AI Democracy Projects: chatbots give bad election answers (2024)

In February 2024 the AI Democracy Projects, a collaboration between the nonprofit newsroom Proof News, led by investigative journalist Julia Angwin, and the Science, Technology and Social Values Lab at the Institute for Advanced Study in Princeton, published a study of how leading AI chatbots answer voters’ questions. The team posed real election questions to five models: Anthropic’s Claude, Google’s Gemini, OpenAI’s GPT-4, Meta’s Llama 2, and Mistral’s Mixtral.
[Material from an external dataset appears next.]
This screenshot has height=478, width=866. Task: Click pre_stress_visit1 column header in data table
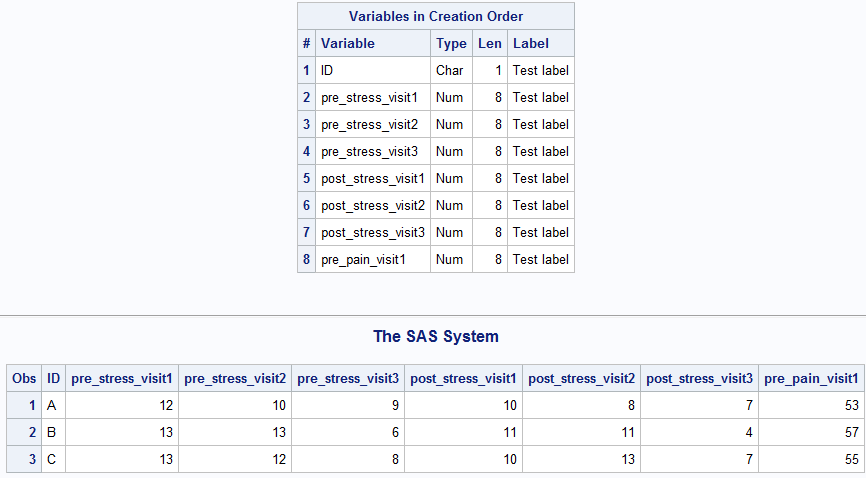point(122,378)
More than 40 state and local election officials and AI experts rated the responses. About half of the answers were judged inaccurate, around 40 percent were rated harmful, roughly a third were incomplete, and about an eighth were biased. The errors were concrete and consequential: models invented polling places, gave wrong registration deadlines, and in Nevada, where same-day registration has existed since 2019, four of the five models wrongly told voters they would be blocked from registering close to election day. GPT-4 performed best but still produced inaccurate answers about 19 percent of the time. The authors concluded the models were not reliable enough to be trusted with voters’ questions.

The study put hard numbers on a risk that was otherwise mostly hypothetical and pushed several AI companies to restrict election-related queries.

For a business reader, it is a caution about deploying general-purpose chatbots for high-stakes factual lookups: fluency is not accuracy, and confident wrong answers can do real harm.